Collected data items
○ ○ ○
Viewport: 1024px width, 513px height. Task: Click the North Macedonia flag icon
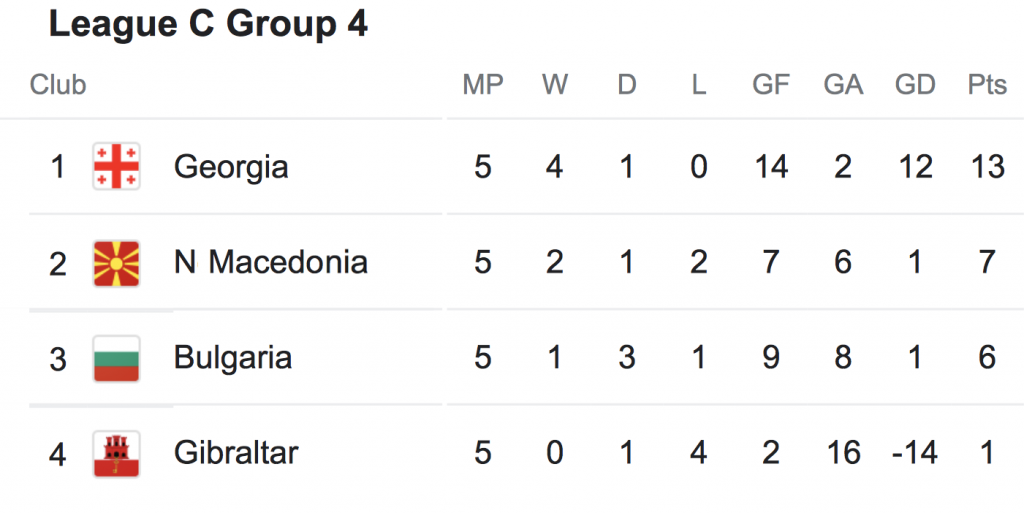pos(116,262)
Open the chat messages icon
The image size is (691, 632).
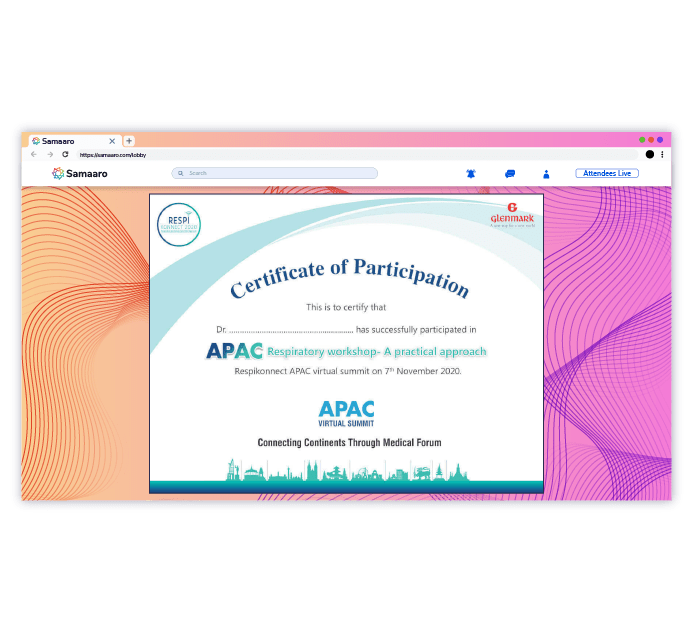coord(510,174)
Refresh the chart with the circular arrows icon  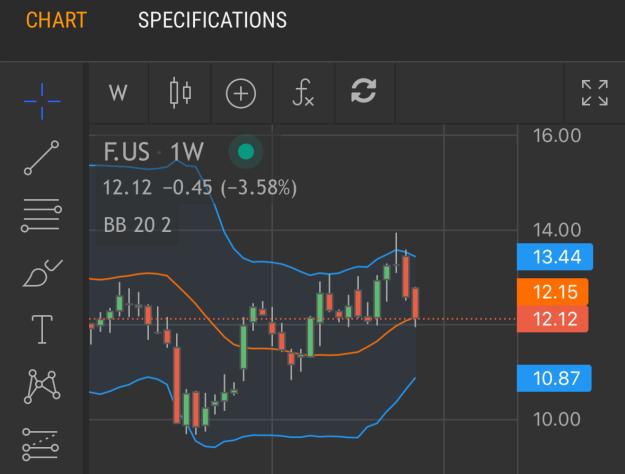364,91
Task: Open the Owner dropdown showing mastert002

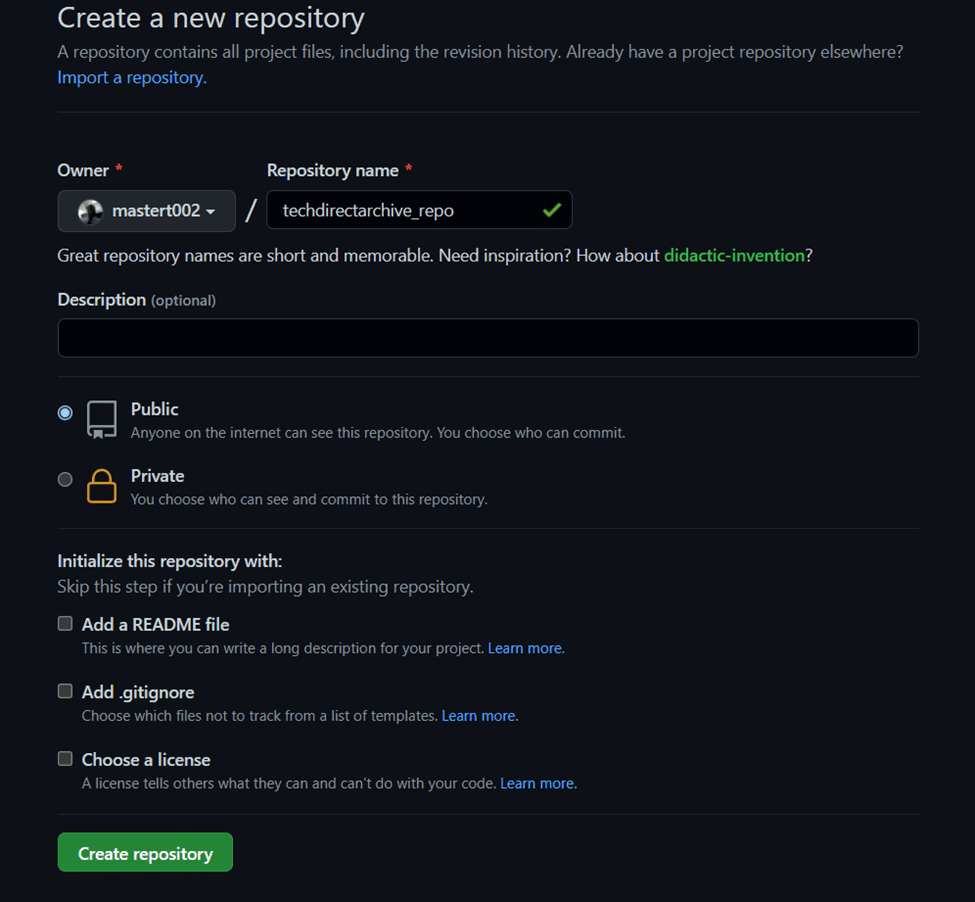Action: pyautogui.click(x=146, y=211)
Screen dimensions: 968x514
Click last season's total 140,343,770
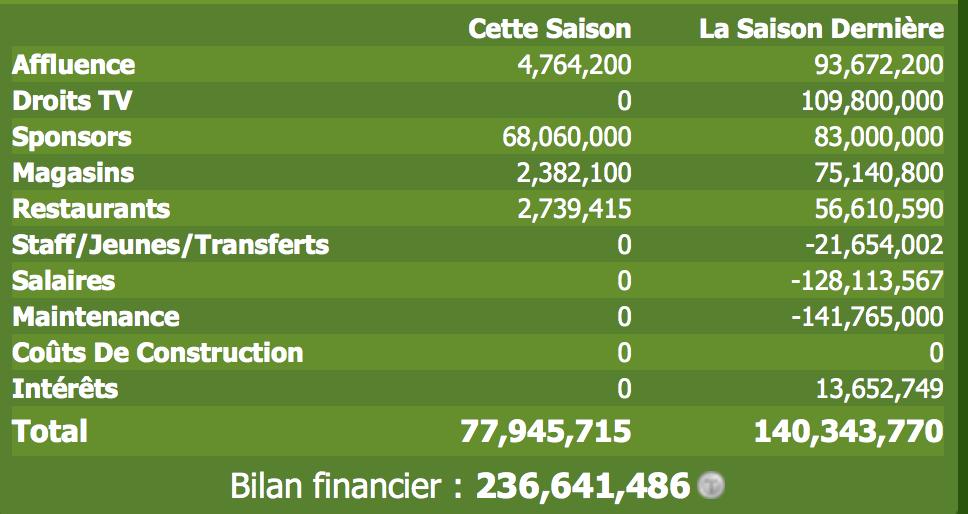click(849, 431)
○ ○ ○
Starting at the line with "Screen dimensions: 968x514" and running through the last of the items, rewrite those lines with "dimensions" swapped for "size" and nothing else changed. Leave the pictures out.

**Solved exercise**:
Screen size: 968x514
Click last season's total 140,343,770
click(849, 431)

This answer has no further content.